**Work to complete**
Reproduce the listing below verbatim, line by line, but omit the pictures.

**Data supplied**
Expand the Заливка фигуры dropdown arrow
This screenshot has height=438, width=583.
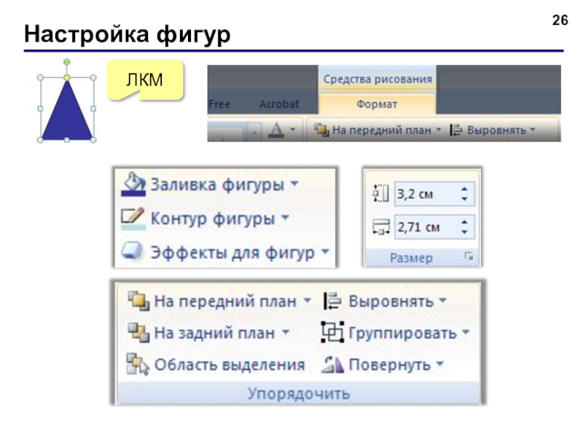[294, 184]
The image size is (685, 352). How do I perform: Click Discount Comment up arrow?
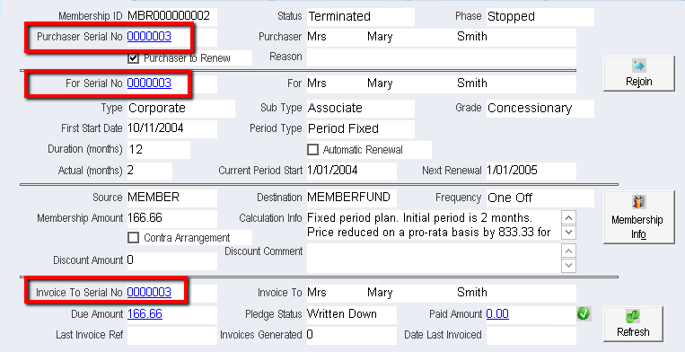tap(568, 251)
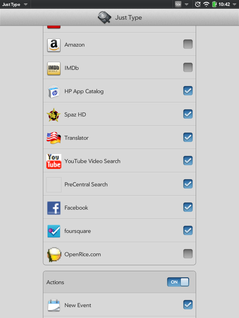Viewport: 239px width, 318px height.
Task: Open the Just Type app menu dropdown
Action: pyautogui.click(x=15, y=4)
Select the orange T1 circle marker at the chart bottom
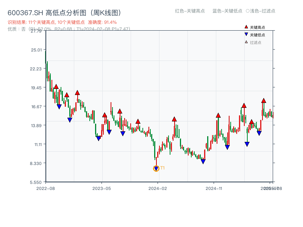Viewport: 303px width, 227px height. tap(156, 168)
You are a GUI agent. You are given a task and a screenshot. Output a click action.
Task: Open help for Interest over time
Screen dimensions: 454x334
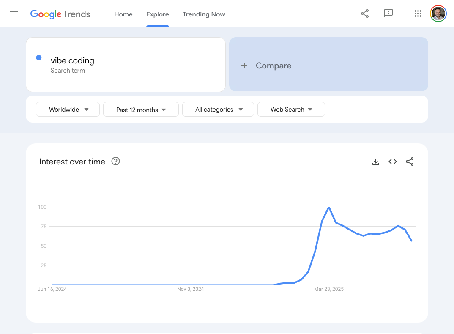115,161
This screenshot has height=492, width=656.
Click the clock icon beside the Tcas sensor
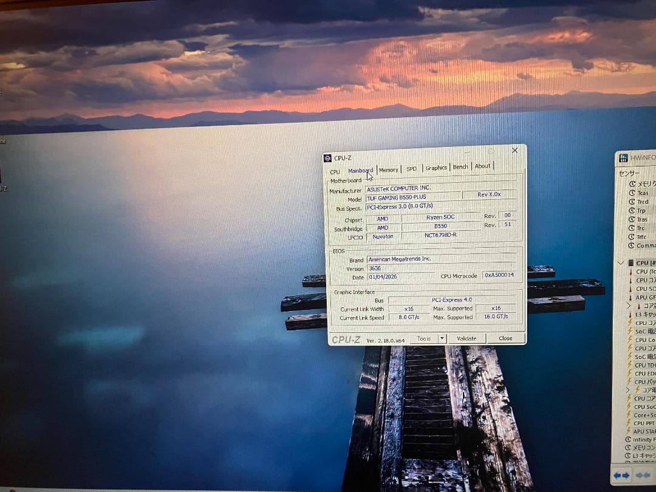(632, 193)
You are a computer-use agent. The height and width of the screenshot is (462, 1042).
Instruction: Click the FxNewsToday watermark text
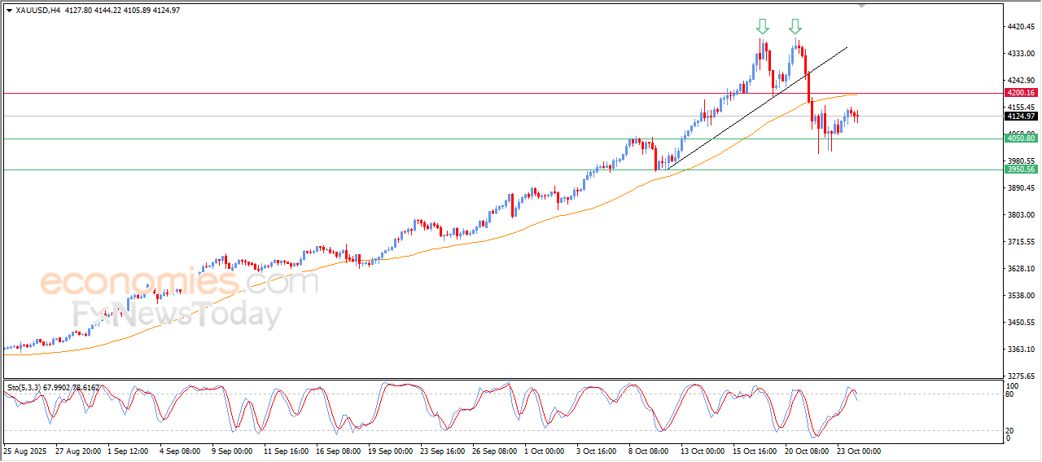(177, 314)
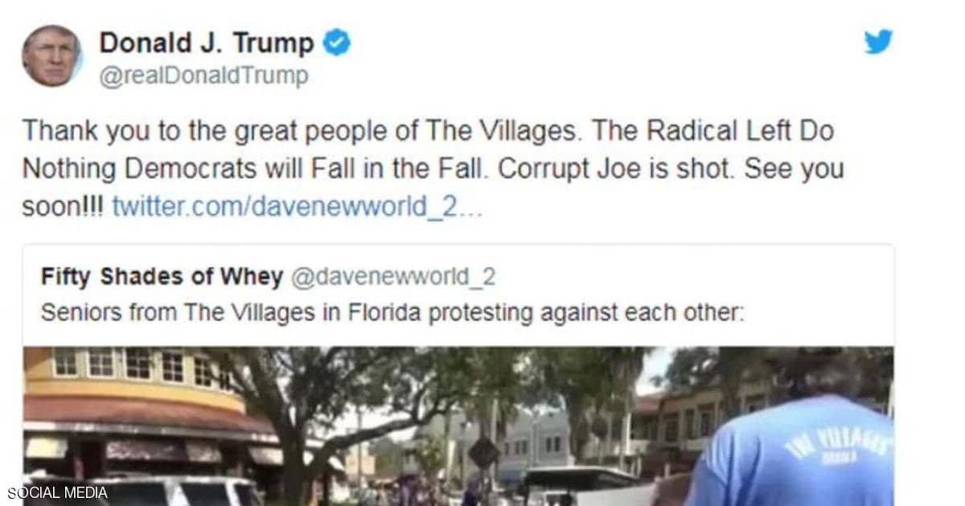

**Task output**
Expand the Заливка фигуры dropdown arrow
This screenshot has height=438, width=583.
[294, 184]
The image size is (685, 352). How do I perform: Click Discount Comment up arrow?
tap(568, 251)
Viewport: 239px width, 318px height.
Task: Open the Just Type app menu dropdown
Action: pyautogui.click(x=15, y=4)
Select the orange T1 circle marker at the chart bottom
Viewport: 303px width, 227px height. tap(156, 168)
You are a GUI agent. You are given a task and a screenshot. Output a click action.
Task: Open help for Interest over time
Screen dimensions: 454x334
115,161
This screenshot has height=492, width=656.
Click the clock icon beside the Tcas sensor
(632, 193)
You are a computer-use agent. The height and width of the screenshot is (462, 1042).
Instruction: Click the FxNewsToday watermark text
(177, 314)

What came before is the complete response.